DUBAI, (AFP) — The Dubai economy is growing at a five percent rate, less than in previous years but ahead of the most cautious forecasts, the head of a government economic committee said on Friday.
“Yes, we are affected by what is going in the world but we are confident in the stability of the city,” Mohammad Alabbar, also chairman of construction giant Emaar, told a World Economic Forum conference in the emirate.
“Last year we were all in the eye of the storm. The past 12 months have been quite painful months,” he said.

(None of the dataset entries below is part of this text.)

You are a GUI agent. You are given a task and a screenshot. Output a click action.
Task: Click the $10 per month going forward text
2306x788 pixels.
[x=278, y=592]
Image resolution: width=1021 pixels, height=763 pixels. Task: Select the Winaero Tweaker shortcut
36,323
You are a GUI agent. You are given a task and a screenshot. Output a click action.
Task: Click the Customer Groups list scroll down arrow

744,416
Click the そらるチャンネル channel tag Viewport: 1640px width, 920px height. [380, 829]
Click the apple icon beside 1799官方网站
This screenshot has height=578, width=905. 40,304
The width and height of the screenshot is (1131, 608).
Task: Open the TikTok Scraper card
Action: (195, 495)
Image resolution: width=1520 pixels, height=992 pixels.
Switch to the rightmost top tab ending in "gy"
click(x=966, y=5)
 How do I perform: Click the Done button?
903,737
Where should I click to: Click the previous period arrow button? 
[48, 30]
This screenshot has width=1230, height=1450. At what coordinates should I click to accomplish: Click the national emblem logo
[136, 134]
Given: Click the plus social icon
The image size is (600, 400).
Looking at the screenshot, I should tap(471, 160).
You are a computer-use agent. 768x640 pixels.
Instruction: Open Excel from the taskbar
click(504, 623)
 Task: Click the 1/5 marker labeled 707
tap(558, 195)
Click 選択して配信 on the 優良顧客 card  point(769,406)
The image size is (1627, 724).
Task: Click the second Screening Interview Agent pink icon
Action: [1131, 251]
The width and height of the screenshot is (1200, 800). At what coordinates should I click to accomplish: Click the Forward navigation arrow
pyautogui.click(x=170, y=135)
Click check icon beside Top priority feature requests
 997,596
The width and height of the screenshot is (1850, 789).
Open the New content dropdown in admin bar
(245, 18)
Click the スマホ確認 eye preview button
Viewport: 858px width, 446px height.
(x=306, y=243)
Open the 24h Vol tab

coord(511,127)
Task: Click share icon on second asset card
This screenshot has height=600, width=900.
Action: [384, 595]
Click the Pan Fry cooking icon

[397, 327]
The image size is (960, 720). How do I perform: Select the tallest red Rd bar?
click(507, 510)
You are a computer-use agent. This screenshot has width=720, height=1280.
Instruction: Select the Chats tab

“GDP growth is now five percent. We used to have a growth of 14 percent (so) this isn’t bad news, but it’s not as good as before,” said Alabbar, whose committee is tasked with helping Dubai counter the impact of the global economic crisis.
The International Monetary Fund has predicted GDP growth of about 3.5 percent this year for the United Arab Emirates, of which Dubai is part, down from the 7.4 percent achieved in 2008.
Dubai Crown Prince Sheikh Hamdan bin Mohammed Al-Maktoum, in a speech officially opening the conference, was upbeat about the future.
“Our economy is humming again this year. And compared to most international growth rates, the UAE is showing a healthy economic resurgence,” he said in a speech.
Alabbar denied reports of a mass exodus of expatriate workers from Dubai. In the past 12 months “400,000 people have come to live in Dubai,” he said, while refusing to put a figure on the number who have left.
The 2006 census put Dubai’s overall population at 1.4 million.
Alabbar said an announcement is likely in the next few days on the proposed merger between Emaar and other state-linked companies Dubai Properties, Sama Dubai and Tatweer.
Last month Emaar announced a net profit of 655 million dirhams (178 million dollars) in the third quarter from a loss of 1.285 billion dirhams (350 million dollars) in the three months to June.
The Dubai property sector, in which Emaar is the biggest operator, was badly affected by the international crisis, as property prices plunged by 50 percent from their peak.